◆ **Passage given**:
>> Begin
A random variable is said to be normally distributed with parameters $\mu$ and $\sigma^2$, if its density function is given by $$f(x)=\frac{1}{\sqrt{2\pi}\sigma}e^{\frac{-(x-\mu)^2}{2\sigma^2}}\;\;\;-\infty<x<\infty$$.
Now I need find the variance of the normal distribution i.e. the integral
$$\int_{-\infty}^{\infty}(x-\mu)^2f(x)dx$$.
Now to prove we use the fact that $$\int_{-\infty}^{\infty}e^{-x^2}=\sqrt\pi.$$ I have proved the above identity using multivariable calculus, double integration, and polar coordinates.
So now I consider $\int_{-\infty}^{\infty}\frac{1}{\sqrt{2\pi}\sigma}(x-\mu)^2e^{\frac{-(x-\mu)^2}{2\sigma^2}}dx$=$\lim_{R\longrightarrow \infty}\frac{1}{\sqrt{2\pi}\sigma}\int_{-R}^{R}(x-\mu)^2e^{\frac{-(x-\mu)^2}{2\sigma^2}}dx $. Now I use substitution and take $y=\frac{x-\mu}{\sigma}$. So I get $\lim_{R\longrightarrow \infty}\frac{\sigma^2}{\sqrt{2\pi}}\int_{\frac{-R-\mu}{\sigma}}^{\frac{R-\mu}{\sigma}}y^2e^{\frac{-y^2}{2}}dy $.
Now I use integration by parts and get
$$\lim_{R\longrightarrow \infty}\frac{\sigma^2}{\sqrt{2\pi}}\left\{-e^{-\frac{y^2}{2}}y\Biggr|_{\frac{-R-\mu}{\sigma}}^{\frac{R-\mu}{\sigma}} +\int_{\frac{-R-\mu}{\sigma}}^{\frac{R-\mu}{\sigma}}e^{\frac{-y^2}{2}}dy\right\} .$$
My question is how do I proceed now and use that $\int_{-\infty}^{\infty}e^{-x^2}=\sqrt\pi?$. My main issue is that I want to compute the variance using the definition of improper integral i.e. the infinite limit of definite integrals.
Best Answer
For any real $y$ we have $$|e^{-\frac{y^2}{2}}y|=\frac{|y|}{e^{\frac{y^2}{2}}}\le \frac{|y|}{1+\frac{y^2}{2}},$$ and the latter value tends to zero when $|y|$ tends to the infinity.
For any real $A<B$ we have $\int_{B}^{A} e^{\frac{-y^2}{2}}dy=\int_{B/\sqrt{2}}^{A/\sqrt{2}}\sqrt{2} e^{-x^2}dx$, and the later value tends to $\sqrt{2} \int_{-\infty}^{\infty} e^{-x^2}dx=\sqrt{2\pi}$, when $A$ tends to $-\infty$ and $B$ tends to $+\infty$.
Taking into account that $\frac{1}{\sqrt{2\pi}\sigma}e^{\frac{-(x-\mu)^2}{2\sigma^2}}$ is a density function, we assume that $\sigma>0$.
The above follows that $$\lim_{R\longrightarrow +\infty}\frac{\sigma^2}{\sqrt{2\pi}}\left(-e^{-\frac{y^2}{2}}y\Biggr|_{\frac{-R-\mu}{\sigma}}^{\frac{R-\mu}{\sigma}} +\int_{\frac{-R-\mu}{\sigma}}^{\frac{R-\mu}{\sigma}}e^{\frac{-y^2}{2}}dy\right)=\frac{\sigma^2}{\sqrt{2\pi}}\cdot \sqrt{2\pi}=\sigma^2.$$
>> End
Reproduce verbatim the portion of the thread on the variance of the normal distribution between "For any real $A<B$" and "tends to $+\infty$.", inclusive.

◆ **Dataset extract**:
>> Begin
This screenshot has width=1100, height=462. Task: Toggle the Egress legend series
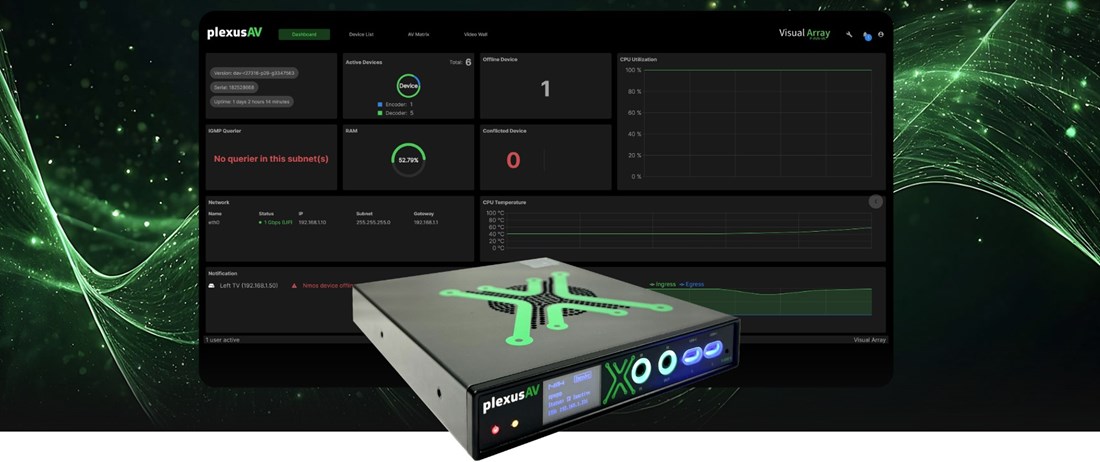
>> End
>> Begin
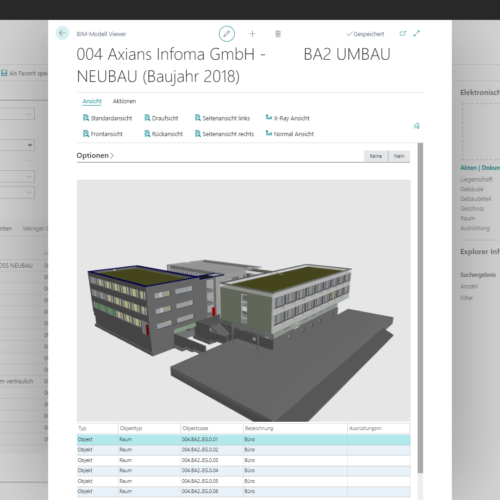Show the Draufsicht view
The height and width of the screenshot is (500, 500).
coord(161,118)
>> End
◆ **Full solution**:
For any real $A<B$ we have $\int_{B}^{A} e^{\frac{-y^2}{2}}dy=\int_{B/\sqrt{2}}^{A/\sqrt{2}}\sqrt{2} e^{-x^2}dx$, and the later value tends to $\sqrt{2} \int_{-\infty}^{\infty} e^{-x^2}dx=\sqrt{2\pi}$, when $A$ tends to $-\infty$ and $B$ tends to $+\infty$.